Mobilisasi pemilih dilakukan secara masif dilakukan dengan mengangkat isu-isu yang berkaitan dengan etnisitas, baik kesamaan etnis berbasis suku, agama dan tak pelak lagi sebutan-sebutan penduduk asli dan pendatang akan ikut mencuat. Dalam studinya tentang dinamika politik lokal, Sjaf (2014) menyebutkan bahwa, pembentukan politik identitas di pengaruhi oleh tiga faktor, yakni: kepentingan ekonomi, kepentingan kekuasaan dan kepentingan kultural. Seperti di jelaskan oleh Marzuki (2010) dalam tatanan rezim politik yang bersifat tertutup, etnisitas secara sengaja di coba untuk dieliminasi dari panggung arena politik.
Kendati demikian, etnisitas dalam kadar tertentu terus bermain dalam politik identitas di atas panggung kekuasaan secara laten. Sementara itu, dalam tatanan rezim politik yang bersifat terbuka, etnisitas justru nampak terus mengalami penguatan dan mendapatkan ruang ekspresi yang semakin luas.

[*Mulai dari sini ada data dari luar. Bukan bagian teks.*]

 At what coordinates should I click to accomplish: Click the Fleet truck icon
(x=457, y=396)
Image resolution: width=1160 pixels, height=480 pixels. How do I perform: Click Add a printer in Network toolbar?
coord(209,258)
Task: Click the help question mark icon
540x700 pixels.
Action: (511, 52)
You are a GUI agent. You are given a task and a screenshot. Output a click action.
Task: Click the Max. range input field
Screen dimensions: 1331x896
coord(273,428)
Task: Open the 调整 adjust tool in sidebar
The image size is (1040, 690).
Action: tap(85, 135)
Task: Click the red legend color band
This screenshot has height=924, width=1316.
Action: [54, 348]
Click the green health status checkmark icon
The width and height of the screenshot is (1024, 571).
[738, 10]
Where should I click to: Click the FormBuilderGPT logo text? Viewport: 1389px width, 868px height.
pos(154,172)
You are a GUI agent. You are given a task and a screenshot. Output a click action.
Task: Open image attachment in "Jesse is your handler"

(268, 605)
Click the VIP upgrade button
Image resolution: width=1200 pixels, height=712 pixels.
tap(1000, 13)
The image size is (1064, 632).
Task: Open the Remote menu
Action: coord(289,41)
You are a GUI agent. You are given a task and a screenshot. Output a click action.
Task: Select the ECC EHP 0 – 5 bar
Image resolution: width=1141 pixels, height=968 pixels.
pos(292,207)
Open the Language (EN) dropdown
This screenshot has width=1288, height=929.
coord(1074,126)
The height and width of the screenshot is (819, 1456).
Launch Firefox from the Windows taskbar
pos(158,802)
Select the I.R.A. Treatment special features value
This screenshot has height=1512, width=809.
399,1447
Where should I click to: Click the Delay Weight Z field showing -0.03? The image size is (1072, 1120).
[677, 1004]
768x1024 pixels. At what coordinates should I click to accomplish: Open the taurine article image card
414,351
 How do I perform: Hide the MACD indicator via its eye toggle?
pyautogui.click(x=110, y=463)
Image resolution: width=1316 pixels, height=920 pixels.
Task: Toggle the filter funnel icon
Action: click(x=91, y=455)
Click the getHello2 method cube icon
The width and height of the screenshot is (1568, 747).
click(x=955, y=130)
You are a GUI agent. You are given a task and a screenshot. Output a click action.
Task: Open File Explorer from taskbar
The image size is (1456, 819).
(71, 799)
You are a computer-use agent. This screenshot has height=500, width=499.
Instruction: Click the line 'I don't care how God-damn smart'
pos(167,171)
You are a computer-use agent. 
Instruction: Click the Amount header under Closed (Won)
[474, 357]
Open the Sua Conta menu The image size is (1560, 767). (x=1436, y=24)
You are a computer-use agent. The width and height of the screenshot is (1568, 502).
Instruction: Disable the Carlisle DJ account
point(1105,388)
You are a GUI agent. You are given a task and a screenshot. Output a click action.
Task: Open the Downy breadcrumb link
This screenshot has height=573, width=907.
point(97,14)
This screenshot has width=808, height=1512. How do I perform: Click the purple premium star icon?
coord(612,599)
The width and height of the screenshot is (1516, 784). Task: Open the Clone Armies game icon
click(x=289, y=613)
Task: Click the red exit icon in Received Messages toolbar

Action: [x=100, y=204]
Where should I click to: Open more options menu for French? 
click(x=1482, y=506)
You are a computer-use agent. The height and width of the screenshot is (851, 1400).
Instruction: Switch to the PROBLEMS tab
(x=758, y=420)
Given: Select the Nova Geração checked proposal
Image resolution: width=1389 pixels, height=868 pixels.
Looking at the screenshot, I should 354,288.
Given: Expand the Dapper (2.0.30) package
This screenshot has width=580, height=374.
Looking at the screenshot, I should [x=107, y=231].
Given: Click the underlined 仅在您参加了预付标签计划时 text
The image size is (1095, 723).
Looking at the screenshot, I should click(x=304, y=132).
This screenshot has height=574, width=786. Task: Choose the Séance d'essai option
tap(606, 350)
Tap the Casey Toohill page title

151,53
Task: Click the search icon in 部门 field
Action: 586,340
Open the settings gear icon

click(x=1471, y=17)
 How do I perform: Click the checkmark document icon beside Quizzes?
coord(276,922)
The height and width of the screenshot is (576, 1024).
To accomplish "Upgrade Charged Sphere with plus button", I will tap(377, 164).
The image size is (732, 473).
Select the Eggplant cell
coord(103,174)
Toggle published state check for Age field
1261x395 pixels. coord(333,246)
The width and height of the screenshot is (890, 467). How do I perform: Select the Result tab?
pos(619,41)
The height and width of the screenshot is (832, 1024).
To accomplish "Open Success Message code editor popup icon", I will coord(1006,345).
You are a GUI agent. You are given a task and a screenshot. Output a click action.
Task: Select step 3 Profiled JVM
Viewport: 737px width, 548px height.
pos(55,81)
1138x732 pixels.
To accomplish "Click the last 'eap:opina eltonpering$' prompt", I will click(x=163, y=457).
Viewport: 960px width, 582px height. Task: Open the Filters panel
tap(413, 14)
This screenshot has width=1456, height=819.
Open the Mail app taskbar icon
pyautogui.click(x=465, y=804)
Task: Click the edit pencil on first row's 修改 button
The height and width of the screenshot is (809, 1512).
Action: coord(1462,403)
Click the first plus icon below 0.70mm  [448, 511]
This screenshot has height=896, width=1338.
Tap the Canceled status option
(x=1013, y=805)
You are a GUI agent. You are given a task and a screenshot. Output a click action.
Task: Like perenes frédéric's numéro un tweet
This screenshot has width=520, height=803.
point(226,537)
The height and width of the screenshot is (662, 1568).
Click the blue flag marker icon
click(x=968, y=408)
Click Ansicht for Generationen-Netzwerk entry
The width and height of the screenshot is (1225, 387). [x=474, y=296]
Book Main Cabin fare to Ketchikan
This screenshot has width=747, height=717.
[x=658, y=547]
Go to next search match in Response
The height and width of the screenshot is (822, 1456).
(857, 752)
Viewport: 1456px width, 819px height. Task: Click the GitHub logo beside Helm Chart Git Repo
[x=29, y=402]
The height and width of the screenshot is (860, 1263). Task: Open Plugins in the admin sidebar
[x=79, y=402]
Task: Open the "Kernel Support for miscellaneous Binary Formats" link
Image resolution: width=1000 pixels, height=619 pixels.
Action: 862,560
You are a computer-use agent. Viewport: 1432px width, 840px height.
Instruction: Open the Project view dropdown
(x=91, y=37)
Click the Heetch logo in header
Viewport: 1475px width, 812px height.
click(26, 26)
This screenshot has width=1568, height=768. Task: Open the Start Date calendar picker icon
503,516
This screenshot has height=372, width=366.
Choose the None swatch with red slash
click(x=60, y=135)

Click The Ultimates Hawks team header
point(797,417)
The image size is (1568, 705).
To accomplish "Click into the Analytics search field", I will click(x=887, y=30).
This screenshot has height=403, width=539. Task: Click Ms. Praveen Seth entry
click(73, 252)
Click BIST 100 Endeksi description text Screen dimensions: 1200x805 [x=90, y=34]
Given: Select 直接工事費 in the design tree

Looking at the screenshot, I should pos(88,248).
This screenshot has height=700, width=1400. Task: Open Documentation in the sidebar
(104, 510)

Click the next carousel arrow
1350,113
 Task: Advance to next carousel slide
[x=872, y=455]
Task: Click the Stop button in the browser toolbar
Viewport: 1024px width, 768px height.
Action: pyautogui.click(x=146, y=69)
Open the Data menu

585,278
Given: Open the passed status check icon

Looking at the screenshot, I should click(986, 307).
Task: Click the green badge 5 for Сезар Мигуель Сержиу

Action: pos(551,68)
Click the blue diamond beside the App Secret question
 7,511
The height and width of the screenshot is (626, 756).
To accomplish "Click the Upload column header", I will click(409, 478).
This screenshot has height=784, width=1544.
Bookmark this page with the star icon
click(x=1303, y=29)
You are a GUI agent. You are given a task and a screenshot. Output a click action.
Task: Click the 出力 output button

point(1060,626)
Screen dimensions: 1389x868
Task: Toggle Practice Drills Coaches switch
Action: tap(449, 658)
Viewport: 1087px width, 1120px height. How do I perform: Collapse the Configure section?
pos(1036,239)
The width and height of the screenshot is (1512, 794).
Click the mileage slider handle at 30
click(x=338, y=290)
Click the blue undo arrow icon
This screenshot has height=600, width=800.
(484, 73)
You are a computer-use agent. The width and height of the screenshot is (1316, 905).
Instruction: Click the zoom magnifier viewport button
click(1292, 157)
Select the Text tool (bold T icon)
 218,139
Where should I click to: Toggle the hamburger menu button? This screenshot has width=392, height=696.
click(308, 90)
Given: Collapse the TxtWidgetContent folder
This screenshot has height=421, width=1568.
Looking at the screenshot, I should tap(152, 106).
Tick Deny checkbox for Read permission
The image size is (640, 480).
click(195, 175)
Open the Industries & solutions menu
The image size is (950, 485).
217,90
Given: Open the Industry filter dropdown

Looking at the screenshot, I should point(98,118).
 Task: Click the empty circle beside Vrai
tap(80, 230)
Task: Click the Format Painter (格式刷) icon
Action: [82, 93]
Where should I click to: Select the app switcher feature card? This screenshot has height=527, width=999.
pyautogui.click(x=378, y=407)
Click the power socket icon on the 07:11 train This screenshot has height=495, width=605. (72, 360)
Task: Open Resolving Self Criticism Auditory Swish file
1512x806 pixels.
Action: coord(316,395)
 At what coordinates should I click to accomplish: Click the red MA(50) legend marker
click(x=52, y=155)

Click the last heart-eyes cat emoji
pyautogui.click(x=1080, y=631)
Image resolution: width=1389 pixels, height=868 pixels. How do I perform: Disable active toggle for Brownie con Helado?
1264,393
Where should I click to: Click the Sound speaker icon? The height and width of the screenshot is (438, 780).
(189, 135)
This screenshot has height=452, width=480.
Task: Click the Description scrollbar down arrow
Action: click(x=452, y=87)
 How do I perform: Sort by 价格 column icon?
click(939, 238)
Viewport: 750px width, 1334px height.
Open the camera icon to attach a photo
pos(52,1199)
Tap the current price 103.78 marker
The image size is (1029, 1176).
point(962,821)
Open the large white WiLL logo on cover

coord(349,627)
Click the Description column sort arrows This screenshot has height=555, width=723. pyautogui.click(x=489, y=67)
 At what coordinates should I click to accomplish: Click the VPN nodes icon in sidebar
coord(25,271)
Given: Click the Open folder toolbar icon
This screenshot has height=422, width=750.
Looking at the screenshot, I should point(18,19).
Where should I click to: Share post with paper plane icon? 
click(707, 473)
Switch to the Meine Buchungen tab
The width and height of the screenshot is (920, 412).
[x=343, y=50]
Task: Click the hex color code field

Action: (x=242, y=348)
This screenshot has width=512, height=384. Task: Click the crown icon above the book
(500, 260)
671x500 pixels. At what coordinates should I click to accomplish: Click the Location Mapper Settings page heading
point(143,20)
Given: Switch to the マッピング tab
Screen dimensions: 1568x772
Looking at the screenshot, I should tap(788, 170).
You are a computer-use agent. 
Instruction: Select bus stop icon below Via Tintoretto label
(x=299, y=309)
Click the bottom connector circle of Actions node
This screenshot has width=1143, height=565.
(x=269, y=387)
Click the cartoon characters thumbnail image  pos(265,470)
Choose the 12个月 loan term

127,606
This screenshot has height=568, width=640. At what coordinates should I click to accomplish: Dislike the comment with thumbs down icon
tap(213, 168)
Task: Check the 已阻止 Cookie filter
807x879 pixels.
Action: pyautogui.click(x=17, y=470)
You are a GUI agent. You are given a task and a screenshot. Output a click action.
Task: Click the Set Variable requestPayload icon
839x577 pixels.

Bahkan, identitas seringkali menjadi dasart legitimasi sejarah sosial politik struktur politik pada level lokal atau daerah.
Dalam konteks itu, kesadaran etnisitas mutlak di perlukan dalam era globalisasi seperti sekarang ini, sebagai penangkal pengaruh dunia barat yang begitu menghegemoni dan mendominasi negara-negara dunia ketiga. Selain itu, kesadaran etnis juga menjadi sangat berarti dalam era otonomi daerah saat ini. Seharusnya, desentralisasi kekuasaan melalui mekanisme otonomi daerah dapat menjadi kesempatan bagi siapapun dan apapun etnis dan suku bangsa, untuk dapat berdiri sejajar, sama rata dan sama rasa. Dengan peningkatan kesadaran dan kebangkitan etnisitas, diharapkan menjadi modal sosial dan instrument dan pendewasaan berdemokrasi di tingkat lokal sebagai representasi demokrasi pada level selanjutnya.
Dengan demikian, konstruksi etnisitas harus dimaknai sebagai penjewantahan Bhineka Tunggal Ika secara lebih mendalam “Kesadaran etnis, dengan semangat nasionalisme Bhineka Tunggal Ika, bukan ”Kebangkitan etnis” dengan semangat primordialisme.